La libertà si conquista, oltre che con la giusta esperienza, la giusta educazione, il giusto cammino, anche con il giusto atteggiamento. Quando chiedo "chi comanda?" non intendo un imperativo fisico e impositivo, ma in un certo senso il contrario, cioè lasciar agire le forze giuste. Ma come possono agire le forze giuste e come evitare o impedire che quelle inconsce e non autenticamente nostre prendano il sopravvento? Prima di tutto:... volendolo! Ai bambini si dice: "l'erba voglio cresce solo nel giardino del Re"; beh, non è poi così giusto. Oppure sì, se decidiamo che il giardino del Re è dentro di noi (e quindi noi siamo il Re). Se noi non vogliamo, con forza spirituale, di volontà, psichica, raggiungere un determinato obiettivo (non stiamo parlando di possesso di cose materiali, sia ben chiaro, o malevoli), sarà ben difficile poterlo anche solo avvicinare. Anche desideri moderati o modesti sono poco utili. "Sarebbe bello",... "mi piacerebbe", "dovrei",... "potrei", "bisognerebbe", ecc. ecc. Affermare, usando indicativo e imperativo! "ho raggiunto", "devo", "posso", "è", "faccio"... Il m° Antonietti diceva: "ricorda che volere è potere". Fidarci prima di tutto di noi stessi, nelle nostre potenzialità e delle nostre possibilità. Se siamo forti, se sappiamo guidare con determinazione la nostra coscienza, noi proietteremo la nostra esigenza e troveremo il giusto maestro per affermare e perseguire i nostri desideri.

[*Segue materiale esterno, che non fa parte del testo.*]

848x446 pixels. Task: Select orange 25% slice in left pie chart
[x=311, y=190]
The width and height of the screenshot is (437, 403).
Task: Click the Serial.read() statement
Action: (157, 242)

Perché le persone dopo una certa età diventano "sagge"? Si dice sempre per l'esperienza, e questo è senz'altro vero, ma il dato essenziale è che almeno una parte delle energie disperdenti o disorientanti si placano e si riducono, per cui i nostri interessi più veri e solidi tornano a emergere e possiamo concretizzarli e approfondirli con maggiore facilità. Questo è consolante, forse, ma è chiaro che le conquiste importanti, utili a tutti, sono auspicabili in età giovanile, perché possono contare sul tempo a disposizione. Il tempo in cui viviamo è paurosamente disorientante, proprio per i giovani in particolare e spesso a causa delle generazioni di mezzo; confido, questa è la mia unica, ma sincera, visione ottimistica, che ci siano nei giovani semi di altruismo, di voglia di una rinascita umanistica e artistica serena. Un po' in ritardo: buon Natale...non tanto quello tradizionale, cristiano, ma Natale di rinnovamento e di "ritrovamento" di tutti gli uomini di buona volontà nella musica e nelle arti.
Bellissimo post! Come ti dicevo sentivo dentro la spinta verso la ricerca di un canto diverso. Ora lo so verso l'arte. Il cammino è lungo ma oggi posso dire che sono stata coraggiosa.Ho lasciato quelle false certezze perché dal mio profondo sapevo che ho trovato il Maestro che mi saprà indicare la giusta via. Che dire GRAZIE!
RispondiEliminaLa lezione di canto mi arricchisce anche dentro e riscopro certi miei limiti che col tempo saprò superare. Non solo limiti vocali ma anche condizionamenti che dovrò abbandonare.
Scrivevo qualche post fa che la verità ha una sua forza intrinseca, per questo spesso Fabio ci ricordi che parole, ma addirittura le vocali, devono essere vere, la voce cambia quando dice cose in cui crede e immediatamente tutti, da distratti, prestano attenzione. Il Vangelo di Giovanni, l'ultimo, termina: "Questi è il discepolo che testimonia queste cose e noi (chi sarà questo noi? Quelli che credono) sappiamo che la sua testimonianza è vera". Io caro Fabio, appena ho letto un tuo post, ho "sentito" che stavi dicendo il vero, anche se non avevo capito niente e da allora mi sono letto e riletto tutti i post del tuo blog e non me ne perdo uno (bè adesso non voglio dire che ho trovato un nuovo Messia, non voglio essere blasfemo:). In fondo l'obiettivo è unico per tutti, perchè siamo fatti per questo: la ricerca della verità, del bene, dell'amore!!! e l'arte, nel mio caso la musica, è un mezzo per raggiungerlo. Io ho vissuto questo amore per la musica in maniera conflittuale perchè il mio ego mi spingeva a cercare l'applauso, l'approvazione, ma dentro di me, anche quando tutti mi facevano i complimenti, non mi sono mai accontentato.